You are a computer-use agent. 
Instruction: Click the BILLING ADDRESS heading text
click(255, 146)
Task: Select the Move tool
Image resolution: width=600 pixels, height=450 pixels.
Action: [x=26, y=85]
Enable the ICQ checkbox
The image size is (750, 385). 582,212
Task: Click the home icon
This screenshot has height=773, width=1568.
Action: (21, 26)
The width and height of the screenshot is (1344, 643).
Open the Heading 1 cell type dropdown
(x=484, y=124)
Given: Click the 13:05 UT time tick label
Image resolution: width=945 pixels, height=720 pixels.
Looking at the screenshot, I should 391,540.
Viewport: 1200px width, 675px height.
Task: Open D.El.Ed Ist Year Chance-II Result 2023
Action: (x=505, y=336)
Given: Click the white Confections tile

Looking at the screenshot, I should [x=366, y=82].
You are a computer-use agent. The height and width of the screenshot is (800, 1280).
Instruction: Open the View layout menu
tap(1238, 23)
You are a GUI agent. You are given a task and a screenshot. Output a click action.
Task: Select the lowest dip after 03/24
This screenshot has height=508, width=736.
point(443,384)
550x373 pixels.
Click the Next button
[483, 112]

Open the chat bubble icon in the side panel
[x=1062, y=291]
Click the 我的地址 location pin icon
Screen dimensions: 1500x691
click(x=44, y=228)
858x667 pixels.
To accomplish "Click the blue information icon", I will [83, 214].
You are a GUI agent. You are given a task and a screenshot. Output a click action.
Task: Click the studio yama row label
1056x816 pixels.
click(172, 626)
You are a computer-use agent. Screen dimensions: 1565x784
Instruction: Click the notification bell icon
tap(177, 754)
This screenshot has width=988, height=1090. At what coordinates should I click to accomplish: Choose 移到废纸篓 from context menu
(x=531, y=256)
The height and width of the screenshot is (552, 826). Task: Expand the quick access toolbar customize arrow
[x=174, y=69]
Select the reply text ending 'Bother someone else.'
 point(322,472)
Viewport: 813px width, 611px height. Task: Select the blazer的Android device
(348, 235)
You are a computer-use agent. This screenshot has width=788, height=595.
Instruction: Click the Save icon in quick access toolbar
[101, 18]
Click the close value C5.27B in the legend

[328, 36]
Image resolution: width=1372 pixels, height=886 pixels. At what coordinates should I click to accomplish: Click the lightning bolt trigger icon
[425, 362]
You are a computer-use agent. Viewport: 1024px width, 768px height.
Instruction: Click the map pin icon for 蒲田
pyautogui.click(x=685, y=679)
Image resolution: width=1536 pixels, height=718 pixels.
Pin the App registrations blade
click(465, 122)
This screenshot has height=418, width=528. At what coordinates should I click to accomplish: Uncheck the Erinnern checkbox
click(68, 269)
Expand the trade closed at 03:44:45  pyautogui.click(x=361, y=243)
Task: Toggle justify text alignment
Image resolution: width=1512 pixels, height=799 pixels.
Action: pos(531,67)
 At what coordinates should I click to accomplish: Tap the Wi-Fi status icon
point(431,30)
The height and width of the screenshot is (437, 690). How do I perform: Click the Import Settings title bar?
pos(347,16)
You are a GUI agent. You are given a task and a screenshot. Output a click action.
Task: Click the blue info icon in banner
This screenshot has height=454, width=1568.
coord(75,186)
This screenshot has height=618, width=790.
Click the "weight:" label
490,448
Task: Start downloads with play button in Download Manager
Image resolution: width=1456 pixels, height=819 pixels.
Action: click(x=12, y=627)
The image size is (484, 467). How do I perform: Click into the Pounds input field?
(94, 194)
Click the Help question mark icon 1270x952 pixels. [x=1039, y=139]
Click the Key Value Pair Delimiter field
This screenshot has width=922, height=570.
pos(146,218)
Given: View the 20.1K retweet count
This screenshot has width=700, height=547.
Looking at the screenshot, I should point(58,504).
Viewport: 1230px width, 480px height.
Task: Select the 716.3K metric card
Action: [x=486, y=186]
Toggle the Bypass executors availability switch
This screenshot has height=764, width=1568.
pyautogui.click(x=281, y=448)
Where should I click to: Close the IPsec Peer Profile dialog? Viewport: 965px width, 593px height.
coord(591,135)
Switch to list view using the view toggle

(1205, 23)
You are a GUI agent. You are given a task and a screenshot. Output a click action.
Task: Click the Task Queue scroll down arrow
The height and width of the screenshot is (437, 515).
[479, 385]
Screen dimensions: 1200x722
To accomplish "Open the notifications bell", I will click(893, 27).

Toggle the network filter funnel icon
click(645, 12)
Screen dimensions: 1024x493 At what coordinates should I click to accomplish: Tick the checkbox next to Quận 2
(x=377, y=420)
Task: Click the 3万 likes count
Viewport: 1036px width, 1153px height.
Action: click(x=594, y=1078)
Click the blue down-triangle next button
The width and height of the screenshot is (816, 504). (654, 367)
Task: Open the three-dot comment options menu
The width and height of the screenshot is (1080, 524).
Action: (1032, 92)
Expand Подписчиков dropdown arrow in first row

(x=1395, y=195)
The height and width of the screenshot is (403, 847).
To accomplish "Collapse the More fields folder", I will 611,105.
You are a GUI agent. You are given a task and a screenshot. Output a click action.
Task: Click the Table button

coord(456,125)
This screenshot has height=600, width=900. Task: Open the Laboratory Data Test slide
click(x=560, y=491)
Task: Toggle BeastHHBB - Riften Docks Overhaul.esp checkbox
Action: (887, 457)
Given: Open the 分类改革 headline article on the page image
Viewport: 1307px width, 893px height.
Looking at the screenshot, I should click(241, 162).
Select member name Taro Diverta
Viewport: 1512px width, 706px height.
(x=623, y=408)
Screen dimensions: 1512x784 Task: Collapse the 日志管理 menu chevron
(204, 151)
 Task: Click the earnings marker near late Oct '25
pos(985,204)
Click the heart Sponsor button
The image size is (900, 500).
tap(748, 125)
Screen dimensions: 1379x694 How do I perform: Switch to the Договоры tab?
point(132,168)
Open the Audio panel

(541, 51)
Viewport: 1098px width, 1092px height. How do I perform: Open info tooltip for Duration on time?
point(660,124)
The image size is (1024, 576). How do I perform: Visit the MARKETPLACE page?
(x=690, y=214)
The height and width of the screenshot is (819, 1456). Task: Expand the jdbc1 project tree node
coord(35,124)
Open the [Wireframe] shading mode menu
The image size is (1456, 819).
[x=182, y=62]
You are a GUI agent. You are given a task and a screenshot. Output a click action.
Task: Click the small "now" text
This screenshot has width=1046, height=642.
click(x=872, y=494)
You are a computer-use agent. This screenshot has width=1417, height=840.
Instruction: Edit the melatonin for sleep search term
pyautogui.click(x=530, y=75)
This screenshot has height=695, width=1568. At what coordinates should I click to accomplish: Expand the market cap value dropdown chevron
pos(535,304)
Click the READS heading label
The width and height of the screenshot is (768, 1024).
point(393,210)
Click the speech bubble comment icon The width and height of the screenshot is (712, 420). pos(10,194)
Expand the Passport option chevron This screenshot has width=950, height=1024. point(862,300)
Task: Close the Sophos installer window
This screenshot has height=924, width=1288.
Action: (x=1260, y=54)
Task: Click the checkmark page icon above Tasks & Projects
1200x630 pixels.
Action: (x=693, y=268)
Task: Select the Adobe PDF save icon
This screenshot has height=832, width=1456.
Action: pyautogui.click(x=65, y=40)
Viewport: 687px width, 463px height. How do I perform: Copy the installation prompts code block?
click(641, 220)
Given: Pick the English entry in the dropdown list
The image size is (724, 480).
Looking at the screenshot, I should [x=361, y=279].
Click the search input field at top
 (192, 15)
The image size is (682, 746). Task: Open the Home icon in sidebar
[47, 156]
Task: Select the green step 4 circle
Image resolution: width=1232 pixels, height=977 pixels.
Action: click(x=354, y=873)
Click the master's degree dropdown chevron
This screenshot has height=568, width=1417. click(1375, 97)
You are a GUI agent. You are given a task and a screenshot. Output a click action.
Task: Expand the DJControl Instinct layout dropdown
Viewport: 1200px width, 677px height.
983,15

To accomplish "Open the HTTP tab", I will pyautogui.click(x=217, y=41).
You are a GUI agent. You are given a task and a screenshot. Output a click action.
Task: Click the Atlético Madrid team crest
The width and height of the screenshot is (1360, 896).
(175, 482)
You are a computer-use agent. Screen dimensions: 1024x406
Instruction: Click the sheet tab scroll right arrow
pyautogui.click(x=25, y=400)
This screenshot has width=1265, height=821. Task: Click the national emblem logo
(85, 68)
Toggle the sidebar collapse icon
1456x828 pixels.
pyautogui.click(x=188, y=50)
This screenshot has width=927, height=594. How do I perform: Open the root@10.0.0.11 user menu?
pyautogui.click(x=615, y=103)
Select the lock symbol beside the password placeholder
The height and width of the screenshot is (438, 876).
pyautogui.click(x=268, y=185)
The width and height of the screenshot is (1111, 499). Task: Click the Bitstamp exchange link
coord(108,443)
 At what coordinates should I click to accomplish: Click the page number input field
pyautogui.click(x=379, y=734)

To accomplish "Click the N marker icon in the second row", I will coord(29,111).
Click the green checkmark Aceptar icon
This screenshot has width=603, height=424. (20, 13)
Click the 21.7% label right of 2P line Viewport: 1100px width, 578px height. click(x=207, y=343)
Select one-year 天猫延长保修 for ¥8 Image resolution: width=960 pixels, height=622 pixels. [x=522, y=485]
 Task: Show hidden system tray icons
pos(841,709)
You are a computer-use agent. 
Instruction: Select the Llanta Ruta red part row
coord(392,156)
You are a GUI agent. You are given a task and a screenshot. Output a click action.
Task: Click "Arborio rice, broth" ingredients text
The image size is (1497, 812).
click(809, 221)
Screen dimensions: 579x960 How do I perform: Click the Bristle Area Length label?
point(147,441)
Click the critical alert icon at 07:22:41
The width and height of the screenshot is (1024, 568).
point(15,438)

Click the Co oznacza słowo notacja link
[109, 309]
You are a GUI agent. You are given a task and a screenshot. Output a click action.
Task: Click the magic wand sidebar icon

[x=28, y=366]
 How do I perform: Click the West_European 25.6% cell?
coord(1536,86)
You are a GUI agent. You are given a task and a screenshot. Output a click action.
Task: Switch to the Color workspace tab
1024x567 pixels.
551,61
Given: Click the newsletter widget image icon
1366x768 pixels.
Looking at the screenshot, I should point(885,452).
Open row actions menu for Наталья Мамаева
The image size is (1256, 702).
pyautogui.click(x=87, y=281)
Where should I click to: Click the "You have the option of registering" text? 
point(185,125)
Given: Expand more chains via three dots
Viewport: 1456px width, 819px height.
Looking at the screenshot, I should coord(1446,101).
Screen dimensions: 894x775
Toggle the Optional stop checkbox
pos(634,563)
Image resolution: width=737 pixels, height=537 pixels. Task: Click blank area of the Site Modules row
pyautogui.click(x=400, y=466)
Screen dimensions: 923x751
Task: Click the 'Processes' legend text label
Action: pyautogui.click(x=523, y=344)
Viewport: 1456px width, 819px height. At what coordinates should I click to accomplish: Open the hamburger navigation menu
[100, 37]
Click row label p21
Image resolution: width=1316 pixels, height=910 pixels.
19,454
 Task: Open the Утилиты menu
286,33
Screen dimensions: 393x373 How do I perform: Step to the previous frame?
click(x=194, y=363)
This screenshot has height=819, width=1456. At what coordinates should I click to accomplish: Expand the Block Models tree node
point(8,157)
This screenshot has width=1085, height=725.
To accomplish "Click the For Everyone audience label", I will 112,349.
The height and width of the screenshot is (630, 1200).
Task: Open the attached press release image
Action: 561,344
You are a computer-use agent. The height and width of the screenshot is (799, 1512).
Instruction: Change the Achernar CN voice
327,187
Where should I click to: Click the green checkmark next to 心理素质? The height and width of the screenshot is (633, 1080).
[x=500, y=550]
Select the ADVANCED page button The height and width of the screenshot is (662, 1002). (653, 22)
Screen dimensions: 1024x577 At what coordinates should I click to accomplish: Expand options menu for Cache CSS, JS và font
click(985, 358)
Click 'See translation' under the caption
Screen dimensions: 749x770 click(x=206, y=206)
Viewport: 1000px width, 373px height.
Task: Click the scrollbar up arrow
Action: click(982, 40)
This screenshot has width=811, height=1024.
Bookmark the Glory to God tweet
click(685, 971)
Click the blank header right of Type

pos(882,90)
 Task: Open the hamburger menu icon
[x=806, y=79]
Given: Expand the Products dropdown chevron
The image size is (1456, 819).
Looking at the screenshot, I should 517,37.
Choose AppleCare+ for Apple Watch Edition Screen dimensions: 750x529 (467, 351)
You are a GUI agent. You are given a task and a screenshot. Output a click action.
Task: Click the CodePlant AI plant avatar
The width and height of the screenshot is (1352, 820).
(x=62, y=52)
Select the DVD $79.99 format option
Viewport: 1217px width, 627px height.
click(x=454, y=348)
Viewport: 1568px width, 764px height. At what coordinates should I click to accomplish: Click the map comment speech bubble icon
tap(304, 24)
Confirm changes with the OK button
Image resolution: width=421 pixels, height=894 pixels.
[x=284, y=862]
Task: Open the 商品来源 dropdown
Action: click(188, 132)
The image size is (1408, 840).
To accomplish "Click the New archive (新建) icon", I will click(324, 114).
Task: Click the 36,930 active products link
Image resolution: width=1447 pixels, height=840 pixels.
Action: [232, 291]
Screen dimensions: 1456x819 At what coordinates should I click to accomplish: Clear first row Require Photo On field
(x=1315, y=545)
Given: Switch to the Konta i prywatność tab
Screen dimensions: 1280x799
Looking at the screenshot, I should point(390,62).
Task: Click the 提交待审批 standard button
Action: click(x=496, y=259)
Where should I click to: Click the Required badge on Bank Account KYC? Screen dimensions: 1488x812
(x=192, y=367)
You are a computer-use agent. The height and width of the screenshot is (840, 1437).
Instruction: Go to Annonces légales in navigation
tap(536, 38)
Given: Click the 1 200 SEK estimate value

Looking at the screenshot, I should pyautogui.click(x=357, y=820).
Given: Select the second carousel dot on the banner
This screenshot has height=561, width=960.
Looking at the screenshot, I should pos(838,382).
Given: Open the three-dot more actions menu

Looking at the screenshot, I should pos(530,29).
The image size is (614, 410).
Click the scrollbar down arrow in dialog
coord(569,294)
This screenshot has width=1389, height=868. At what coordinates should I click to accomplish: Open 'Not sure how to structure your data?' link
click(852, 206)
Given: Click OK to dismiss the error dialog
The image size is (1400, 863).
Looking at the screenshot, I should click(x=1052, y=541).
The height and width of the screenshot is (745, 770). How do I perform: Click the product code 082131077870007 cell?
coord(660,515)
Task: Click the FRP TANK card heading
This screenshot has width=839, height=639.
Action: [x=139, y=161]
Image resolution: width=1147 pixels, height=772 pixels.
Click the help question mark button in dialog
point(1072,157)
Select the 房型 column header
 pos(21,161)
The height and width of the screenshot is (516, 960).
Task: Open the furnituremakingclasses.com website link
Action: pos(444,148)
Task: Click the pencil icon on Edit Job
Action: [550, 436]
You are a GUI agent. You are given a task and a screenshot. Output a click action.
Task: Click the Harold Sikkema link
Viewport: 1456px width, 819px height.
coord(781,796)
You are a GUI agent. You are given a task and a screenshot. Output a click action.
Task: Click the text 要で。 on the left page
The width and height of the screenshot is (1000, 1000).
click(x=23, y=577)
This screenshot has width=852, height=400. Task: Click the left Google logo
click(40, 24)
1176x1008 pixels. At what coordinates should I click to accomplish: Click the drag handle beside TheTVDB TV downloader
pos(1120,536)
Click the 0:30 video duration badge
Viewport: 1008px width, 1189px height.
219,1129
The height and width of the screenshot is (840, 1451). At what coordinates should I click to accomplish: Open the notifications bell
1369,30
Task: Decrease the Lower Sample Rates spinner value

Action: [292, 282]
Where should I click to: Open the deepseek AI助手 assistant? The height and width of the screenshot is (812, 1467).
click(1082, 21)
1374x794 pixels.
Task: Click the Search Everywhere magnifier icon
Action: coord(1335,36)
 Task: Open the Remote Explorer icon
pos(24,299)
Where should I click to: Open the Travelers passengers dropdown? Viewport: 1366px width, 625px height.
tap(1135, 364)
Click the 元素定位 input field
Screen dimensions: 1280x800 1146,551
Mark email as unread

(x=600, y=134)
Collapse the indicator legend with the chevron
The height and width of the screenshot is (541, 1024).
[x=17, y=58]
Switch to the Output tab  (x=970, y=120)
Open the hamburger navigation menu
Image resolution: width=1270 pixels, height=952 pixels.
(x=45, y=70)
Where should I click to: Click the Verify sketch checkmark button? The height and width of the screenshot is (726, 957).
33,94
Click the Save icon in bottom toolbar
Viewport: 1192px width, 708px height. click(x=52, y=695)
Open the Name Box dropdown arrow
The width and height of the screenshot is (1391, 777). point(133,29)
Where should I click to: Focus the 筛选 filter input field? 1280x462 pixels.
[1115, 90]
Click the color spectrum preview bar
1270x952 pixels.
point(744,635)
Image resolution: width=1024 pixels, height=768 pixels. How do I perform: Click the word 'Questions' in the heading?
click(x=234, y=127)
=-=-=
Exercise details =>
Can you output everything from the very start of the material above down to and including the line that contains "Action: (21, 26)", copied word for word?

Response below =>
You are a computer-use agent. 
Instruction: Click the BILLING ADDRESS heading text
click(255, 146)
Task: Select the Move tool
Image resolution: width=600 pixels, height=450 pixels.
Action: [x=26, y=85]
Enable the ICQ checkbox
The image size is (750, 385). 582,212
Task: Click the home icon
This screenshot has height=773, width=1568.
Action: (21, 26)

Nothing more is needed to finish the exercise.